- [Your task]: Extract every line in the items below that contains the string "Image".

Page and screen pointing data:

━━━━

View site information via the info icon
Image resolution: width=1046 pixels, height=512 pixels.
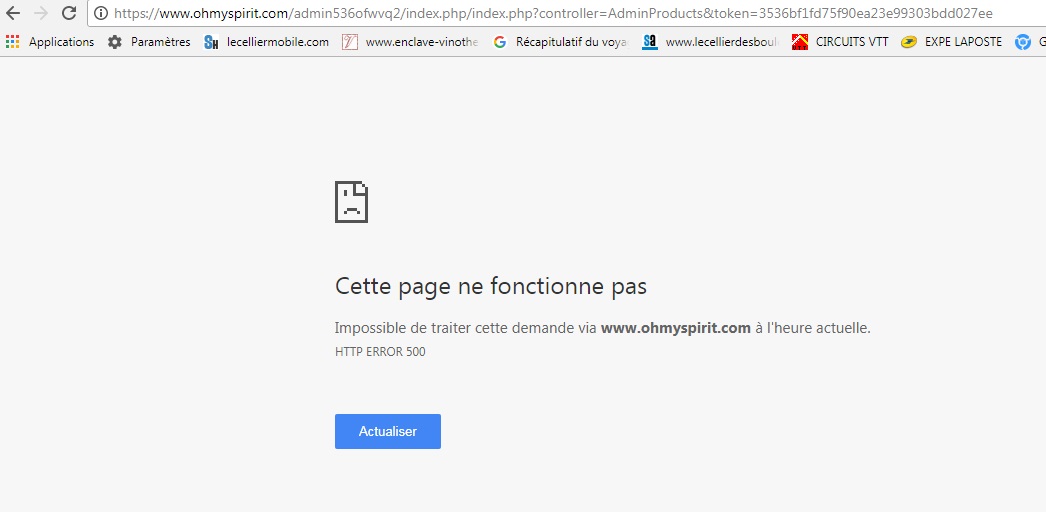(x=101, y=13)
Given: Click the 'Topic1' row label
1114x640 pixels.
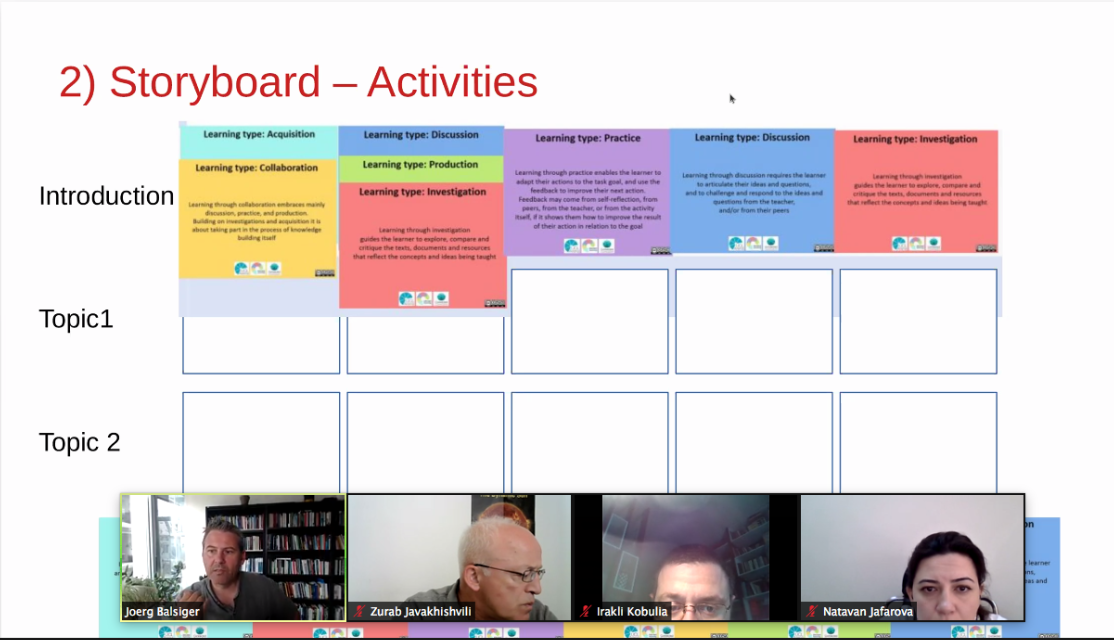Looking at the screenshot, I should pos(76,319).
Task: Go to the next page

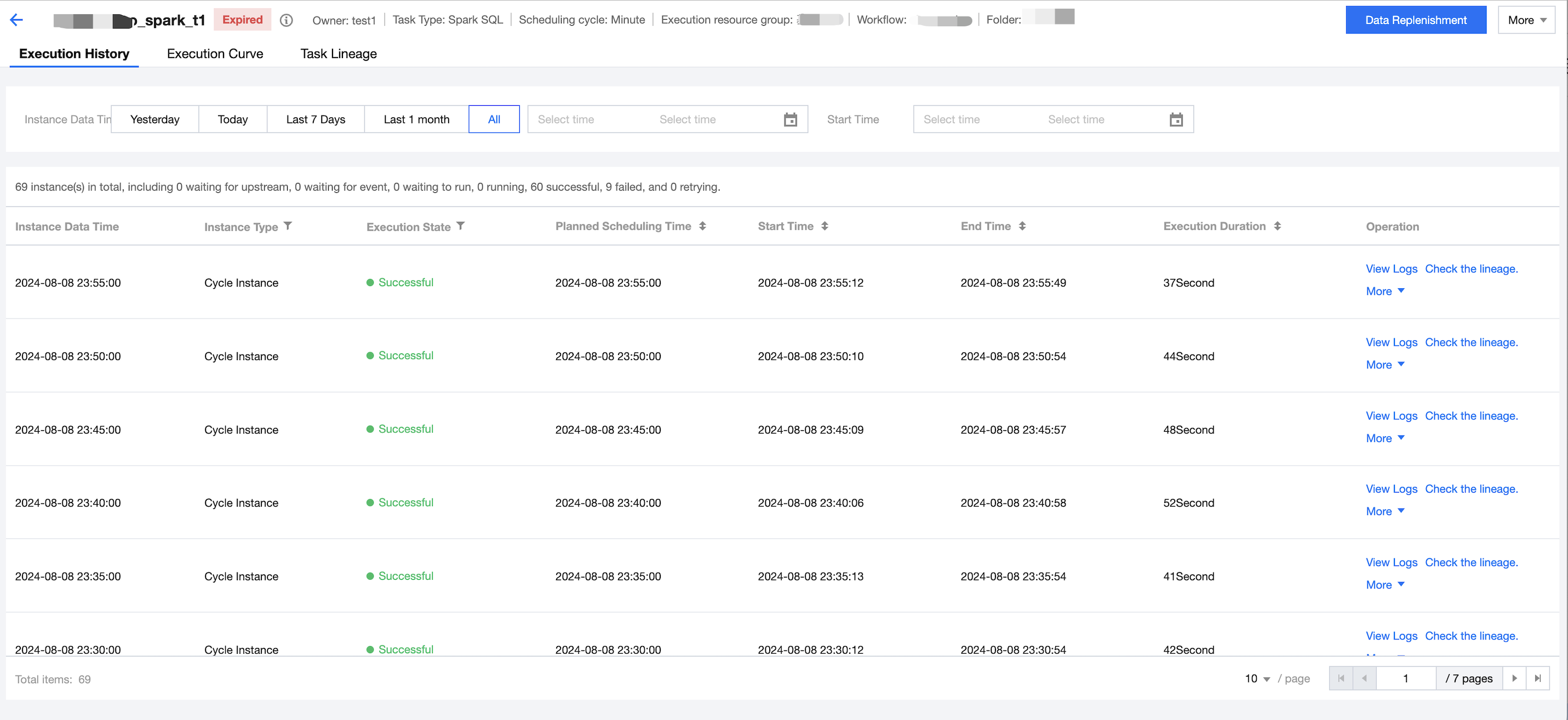Action: pyautogui.click(x=1514, y=678)
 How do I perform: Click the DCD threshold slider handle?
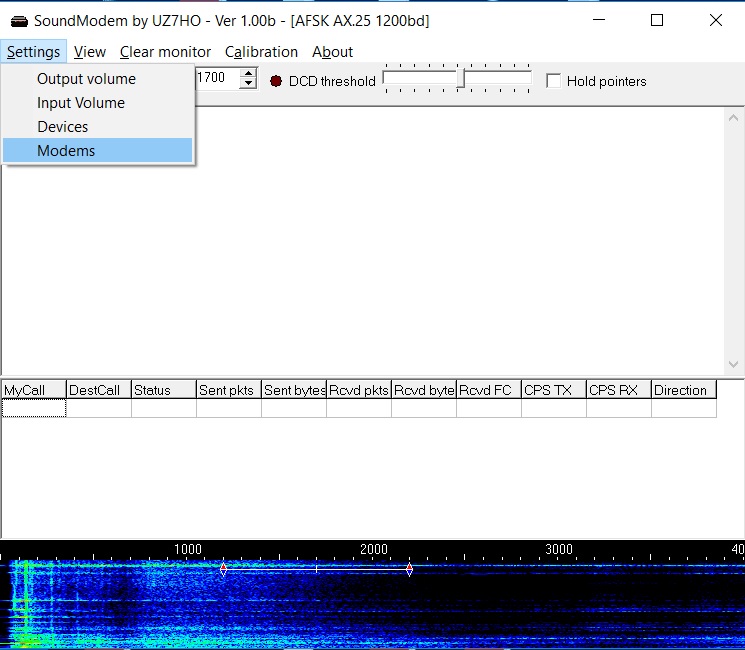[x=460, y=78]

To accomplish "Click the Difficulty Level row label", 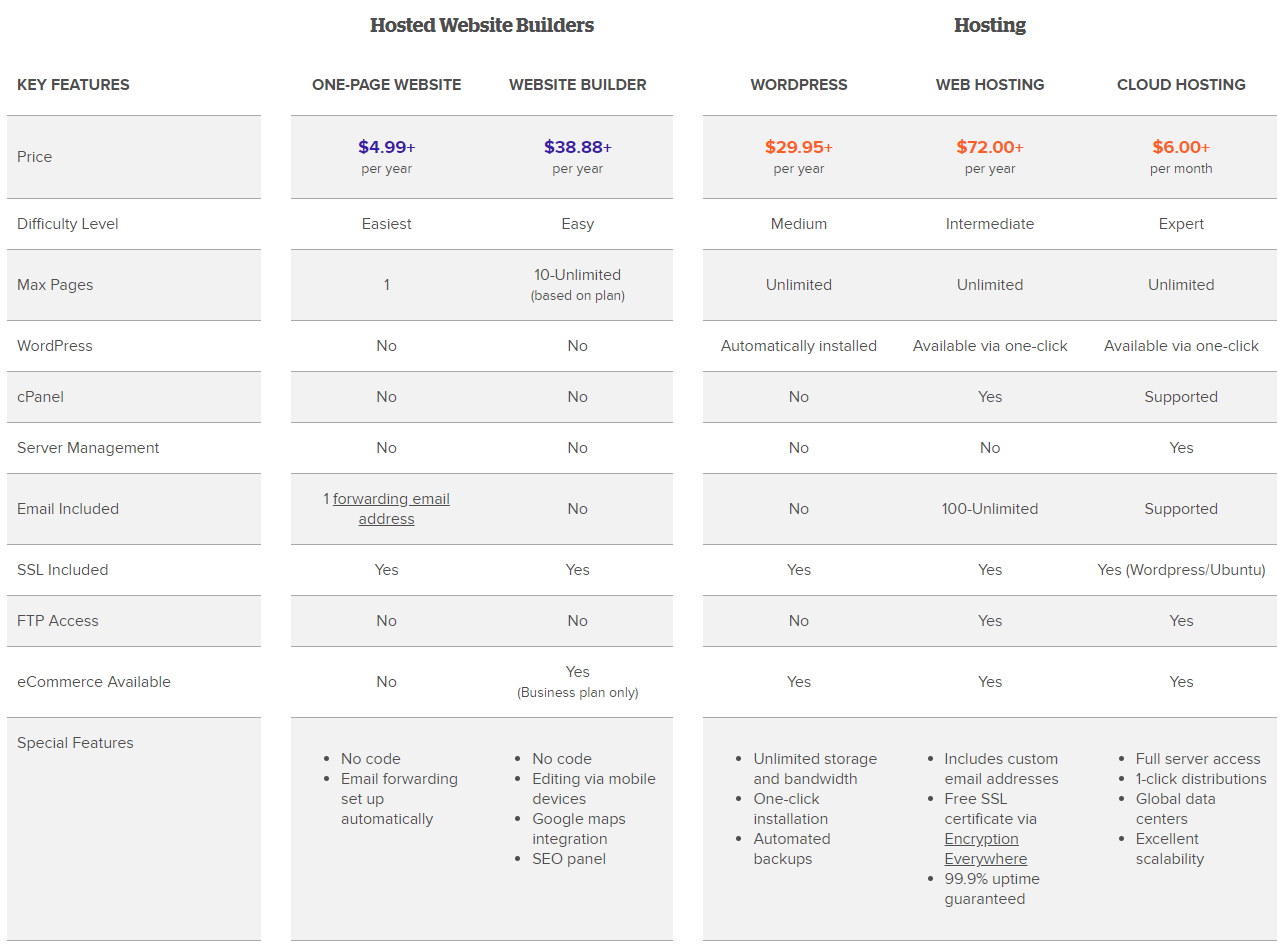I will pos(68,224).
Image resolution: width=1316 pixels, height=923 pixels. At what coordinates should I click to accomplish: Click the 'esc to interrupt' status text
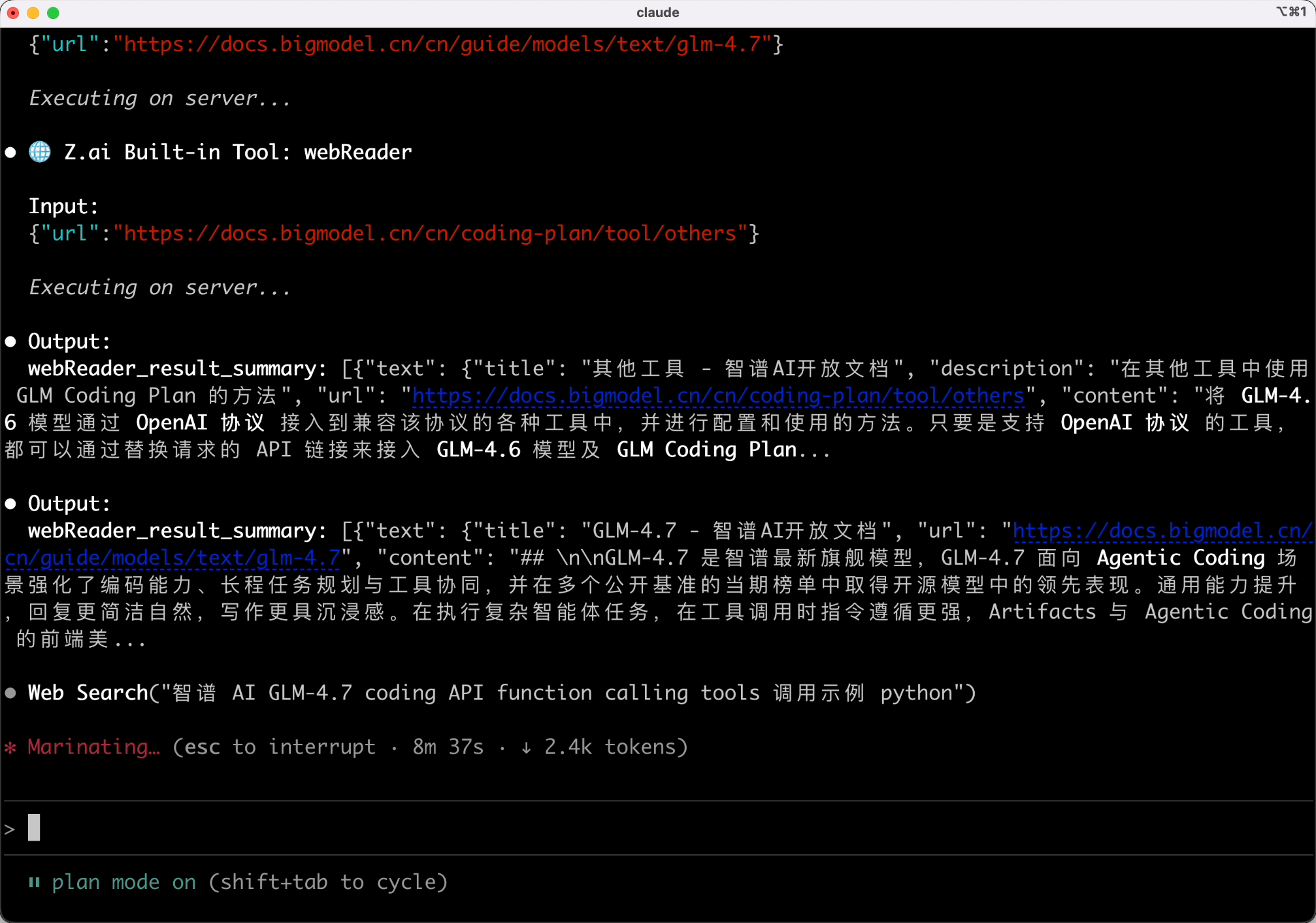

━━━━

- [Written response]:
Image resolution: width=1046 pixels, height=512 pixels.
Image resolution: width=1316 pixels, height=923 pixels. At what coordinates should I click to accomplish: Click the 'esc to interrupt' status text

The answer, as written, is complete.